Work to do
Continue the forum thread about building a 256-centroid codebook from 2x2 color image blocks, starting right after its final reply.

Text passage
## Begin
• Random space: Generating 12 random integer in the range [0, 255] as one initial codeword or cluster centroid. Repeat this for all 256 centroids.
• Random sample: Generating one random integer in the range [0, numBlock), where numBlock is the number of 2x2 blocks in the color image. Use this number as the block number and copy the 12-D vector from this block as the initial centroid of one cluster. Repeat this 256 times.

• We loop over the rows of vectors array, i.e. we pick one row (vector from one 2x2 block) at a time, and calculate the Euclidean distances from this vector to all 256 centroids (recall the each centroid is one row in the codebook array). We assign this vector to the cluster with the smallest distance. One simple approach is to allocate one 1-D array with length numBlock to keep track the cluster's index (row number in the codebook) for all vectors (2x2 blocks).
• After all rows in the vectors array has been checked and assigned to their nearest clusters, the centroids needs be updated by add all vectors in each cluster and divided the sum (one 12-D array!) with the count of vectors in it (be careful to check if the count is zero and avoid divide-by-zero error).
• Repeat the previous etsps until maximum iterations is reached or the vectors' assignments not changing (this can be simply done by using extra array to store the assignment of vectors in the previous iteration and comparing the two assignment tacking arrays).

ccorra15 wrote:

• Can you go over the difference between a centroid and a cluster? This whole time I thought they were the same thing
• Is it possible for two or more clusters to be same (same 12 rgb values) due to choosing randomly?
• Can you give a hint on how to approach the decoding process?

I attached an example image. The clusters are the divisions shown while the centroid is the points in the middle. in our case we have 256 different clusters, hence 256 centroids. It is almost impossible for two centroids to have the same 12 RGB values if you assign each value randomly, using the random space method. ( we have 12 numbers and each is randomly choosing between 0 to 255.) Hope my response was helpful.
## End
Raw data
## Begin
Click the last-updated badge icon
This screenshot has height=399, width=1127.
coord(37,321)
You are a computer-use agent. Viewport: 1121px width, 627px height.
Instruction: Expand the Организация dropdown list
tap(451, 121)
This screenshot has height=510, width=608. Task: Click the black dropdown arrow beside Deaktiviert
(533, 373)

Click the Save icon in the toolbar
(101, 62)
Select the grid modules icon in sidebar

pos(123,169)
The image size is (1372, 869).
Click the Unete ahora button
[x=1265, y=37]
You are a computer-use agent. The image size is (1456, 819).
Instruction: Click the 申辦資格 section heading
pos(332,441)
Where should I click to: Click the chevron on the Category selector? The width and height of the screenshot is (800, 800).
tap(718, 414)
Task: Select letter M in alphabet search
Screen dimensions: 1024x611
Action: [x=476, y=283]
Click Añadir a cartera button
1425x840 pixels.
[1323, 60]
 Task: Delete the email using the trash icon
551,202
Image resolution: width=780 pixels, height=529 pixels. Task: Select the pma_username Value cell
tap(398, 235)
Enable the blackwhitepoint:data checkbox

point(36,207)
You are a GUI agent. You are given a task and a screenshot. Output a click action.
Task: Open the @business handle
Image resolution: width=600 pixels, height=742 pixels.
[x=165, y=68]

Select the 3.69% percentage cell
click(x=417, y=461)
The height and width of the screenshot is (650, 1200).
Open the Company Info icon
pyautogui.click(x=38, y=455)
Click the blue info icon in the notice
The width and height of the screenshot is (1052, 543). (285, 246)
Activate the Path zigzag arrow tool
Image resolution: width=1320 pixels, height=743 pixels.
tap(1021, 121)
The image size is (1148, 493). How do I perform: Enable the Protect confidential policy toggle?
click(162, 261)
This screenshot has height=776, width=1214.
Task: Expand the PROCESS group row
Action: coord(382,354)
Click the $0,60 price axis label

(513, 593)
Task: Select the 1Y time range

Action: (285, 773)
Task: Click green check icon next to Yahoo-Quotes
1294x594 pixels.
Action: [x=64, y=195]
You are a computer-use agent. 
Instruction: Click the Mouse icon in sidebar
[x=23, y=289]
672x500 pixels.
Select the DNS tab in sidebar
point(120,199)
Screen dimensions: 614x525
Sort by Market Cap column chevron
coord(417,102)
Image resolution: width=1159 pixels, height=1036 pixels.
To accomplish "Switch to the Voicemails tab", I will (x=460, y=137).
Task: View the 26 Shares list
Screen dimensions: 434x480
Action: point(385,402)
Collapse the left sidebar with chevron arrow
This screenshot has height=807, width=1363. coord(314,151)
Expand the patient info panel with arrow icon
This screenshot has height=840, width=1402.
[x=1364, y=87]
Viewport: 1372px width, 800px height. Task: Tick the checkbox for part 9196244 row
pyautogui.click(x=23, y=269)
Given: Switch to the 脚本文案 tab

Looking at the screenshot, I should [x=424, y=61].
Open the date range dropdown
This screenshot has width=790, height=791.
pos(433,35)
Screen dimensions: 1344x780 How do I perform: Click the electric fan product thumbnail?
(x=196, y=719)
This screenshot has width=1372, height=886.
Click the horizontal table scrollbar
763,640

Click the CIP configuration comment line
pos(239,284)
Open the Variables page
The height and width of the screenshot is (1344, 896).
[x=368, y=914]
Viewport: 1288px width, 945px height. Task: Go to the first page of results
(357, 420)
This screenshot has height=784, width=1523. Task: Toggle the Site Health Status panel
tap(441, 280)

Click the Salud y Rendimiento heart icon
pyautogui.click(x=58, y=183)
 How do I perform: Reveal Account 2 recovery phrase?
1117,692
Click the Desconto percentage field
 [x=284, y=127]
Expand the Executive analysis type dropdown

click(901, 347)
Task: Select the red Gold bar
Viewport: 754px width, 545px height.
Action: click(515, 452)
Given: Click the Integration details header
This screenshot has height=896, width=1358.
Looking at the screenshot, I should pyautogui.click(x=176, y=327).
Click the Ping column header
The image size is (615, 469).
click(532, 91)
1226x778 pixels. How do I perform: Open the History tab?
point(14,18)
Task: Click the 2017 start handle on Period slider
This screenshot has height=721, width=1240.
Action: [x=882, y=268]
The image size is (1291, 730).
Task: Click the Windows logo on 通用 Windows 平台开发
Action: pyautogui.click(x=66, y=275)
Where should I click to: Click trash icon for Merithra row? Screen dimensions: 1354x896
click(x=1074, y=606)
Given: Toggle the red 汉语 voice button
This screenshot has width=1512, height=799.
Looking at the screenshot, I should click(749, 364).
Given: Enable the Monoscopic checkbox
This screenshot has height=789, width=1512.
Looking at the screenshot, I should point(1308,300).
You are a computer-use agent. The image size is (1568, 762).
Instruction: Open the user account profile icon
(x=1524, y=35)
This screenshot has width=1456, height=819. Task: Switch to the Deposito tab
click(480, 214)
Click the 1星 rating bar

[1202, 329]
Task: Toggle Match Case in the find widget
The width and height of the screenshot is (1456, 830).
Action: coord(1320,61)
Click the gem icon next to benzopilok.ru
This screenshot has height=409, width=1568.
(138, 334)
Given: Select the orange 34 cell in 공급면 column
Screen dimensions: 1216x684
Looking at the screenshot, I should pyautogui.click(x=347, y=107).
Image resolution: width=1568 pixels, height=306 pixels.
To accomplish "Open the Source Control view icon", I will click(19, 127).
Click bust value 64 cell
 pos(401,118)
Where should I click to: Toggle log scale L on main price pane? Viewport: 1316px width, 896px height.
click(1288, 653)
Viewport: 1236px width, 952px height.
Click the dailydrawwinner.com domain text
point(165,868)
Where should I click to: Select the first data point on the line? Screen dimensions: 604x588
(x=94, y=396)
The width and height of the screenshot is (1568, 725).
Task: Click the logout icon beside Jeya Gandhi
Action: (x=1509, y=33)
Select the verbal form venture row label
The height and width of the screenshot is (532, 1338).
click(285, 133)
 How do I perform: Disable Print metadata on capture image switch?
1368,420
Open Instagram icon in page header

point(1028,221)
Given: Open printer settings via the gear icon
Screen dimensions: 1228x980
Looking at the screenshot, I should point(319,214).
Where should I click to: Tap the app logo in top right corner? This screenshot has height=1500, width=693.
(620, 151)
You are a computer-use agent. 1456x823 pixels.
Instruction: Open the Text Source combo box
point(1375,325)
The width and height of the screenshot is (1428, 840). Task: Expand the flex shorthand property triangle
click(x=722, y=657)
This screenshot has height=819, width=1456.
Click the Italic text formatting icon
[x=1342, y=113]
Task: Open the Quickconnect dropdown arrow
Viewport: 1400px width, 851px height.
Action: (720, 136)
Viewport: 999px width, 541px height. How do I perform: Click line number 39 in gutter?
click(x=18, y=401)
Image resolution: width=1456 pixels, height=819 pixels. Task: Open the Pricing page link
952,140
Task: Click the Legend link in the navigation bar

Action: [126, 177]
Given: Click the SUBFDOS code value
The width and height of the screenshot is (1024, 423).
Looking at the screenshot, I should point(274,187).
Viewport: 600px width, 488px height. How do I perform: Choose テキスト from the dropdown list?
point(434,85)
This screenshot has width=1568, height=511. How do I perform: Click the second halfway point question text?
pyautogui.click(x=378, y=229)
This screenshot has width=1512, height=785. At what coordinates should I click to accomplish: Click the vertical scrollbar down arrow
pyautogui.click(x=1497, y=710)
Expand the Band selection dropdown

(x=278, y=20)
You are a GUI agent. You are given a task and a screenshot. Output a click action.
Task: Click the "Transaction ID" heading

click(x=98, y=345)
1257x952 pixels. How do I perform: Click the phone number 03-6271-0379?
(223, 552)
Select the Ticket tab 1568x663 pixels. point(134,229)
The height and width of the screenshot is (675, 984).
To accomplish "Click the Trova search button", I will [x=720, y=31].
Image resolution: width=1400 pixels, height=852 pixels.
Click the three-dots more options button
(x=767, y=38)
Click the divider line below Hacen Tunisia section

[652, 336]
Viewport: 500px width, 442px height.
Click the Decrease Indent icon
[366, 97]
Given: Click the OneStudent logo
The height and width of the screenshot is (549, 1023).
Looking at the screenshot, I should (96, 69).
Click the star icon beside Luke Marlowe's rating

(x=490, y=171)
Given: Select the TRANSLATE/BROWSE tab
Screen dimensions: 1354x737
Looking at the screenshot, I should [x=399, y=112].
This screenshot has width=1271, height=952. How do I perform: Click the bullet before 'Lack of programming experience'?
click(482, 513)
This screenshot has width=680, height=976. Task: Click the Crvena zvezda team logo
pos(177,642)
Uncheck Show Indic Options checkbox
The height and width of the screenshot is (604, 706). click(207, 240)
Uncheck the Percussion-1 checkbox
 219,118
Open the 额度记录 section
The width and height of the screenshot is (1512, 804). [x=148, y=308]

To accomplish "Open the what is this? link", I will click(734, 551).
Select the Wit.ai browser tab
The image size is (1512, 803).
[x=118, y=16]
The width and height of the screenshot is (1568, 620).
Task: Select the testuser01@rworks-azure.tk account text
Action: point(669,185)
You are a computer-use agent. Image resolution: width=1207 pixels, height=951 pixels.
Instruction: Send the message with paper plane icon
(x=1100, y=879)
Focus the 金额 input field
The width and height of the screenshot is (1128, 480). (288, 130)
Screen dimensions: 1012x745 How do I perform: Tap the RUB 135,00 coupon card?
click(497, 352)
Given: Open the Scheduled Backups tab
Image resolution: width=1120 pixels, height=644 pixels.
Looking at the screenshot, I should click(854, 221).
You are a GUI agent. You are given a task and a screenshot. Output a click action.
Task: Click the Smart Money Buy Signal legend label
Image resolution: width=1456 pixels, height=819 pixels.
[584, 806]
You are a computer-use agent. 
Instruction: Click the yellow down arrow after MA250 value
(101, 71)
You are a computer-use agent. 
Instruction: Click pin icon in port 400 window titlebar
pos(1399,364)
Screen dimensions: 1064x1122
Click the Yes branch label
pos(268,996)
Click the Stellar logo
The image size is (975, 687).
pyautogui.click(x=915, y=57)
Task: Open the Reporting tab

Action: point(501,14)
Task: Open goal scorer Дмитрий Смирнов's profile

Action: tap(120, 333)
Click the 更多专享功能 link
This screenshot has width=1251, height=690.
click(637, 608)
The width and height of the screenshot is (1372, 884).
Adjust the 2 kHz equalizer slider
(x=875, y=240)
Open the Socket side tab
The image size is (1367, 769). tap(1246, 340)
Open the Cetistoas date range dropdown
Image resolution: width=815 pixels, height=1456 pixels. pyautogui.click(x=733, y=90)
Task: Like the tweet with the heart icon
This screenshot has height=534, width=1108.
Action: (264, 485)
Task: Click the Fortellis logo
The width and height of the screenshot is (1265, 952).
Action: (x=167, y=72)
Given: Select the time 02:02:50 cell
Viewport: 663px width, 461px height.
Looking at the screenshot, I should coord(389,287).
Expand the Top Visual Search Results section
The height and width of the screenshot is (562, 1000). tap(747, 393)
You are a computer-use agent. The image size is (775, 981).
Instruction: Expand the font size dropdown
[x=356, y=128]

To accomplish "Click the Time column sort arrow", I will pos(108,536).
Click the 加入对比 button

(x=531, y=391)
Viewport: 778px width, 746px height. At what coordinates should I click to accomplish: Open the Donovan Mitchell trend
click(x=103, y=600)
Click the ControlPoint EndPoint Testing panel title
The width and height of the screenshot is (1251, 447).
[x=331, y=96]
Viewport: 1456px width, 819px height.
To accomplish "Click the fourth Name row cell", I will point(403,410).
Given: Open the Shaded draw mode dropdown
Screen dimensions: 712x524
## End
Response
ccorra15 wrote:

So each rgb value is randomly chosen to create a vector to represent a cluster?

My program chooses a random vector (from the original image) and uses that as a cluster. Am I doing this wrong? I heard the professor say that our answers might be a little different due to the randomization and my answer compared to his sample result are very close.

He said we can either use random space which is randomly choosing the 12 RGB values for each or use a random sample, which randomly choosing one of the blocks and copies it for the centroid. It sounds like you used a random sample, either one works fine as long as your K-means clustering is working. I'm not sure which the proff. used to implement his program.

When choosing initial centroid randomly from samples, it's quite possible that two centroid having the same values. One simple approach to handle this issue is as follows: for the current cluster k, assign one random sample as its initial centroid ck, then compare ck with all previous clusters' centroids, re-assign a new random sample if it's the same as one previous centroid until reaching one re-assignment attempt limit (e.g. 5/10 times). The purpoe of this limit is to avoid infinite loop, i.e. the whole image only has a few different patterns.

From the sample results, you could see I actually implemented both approaches when generating initial codebook. :-)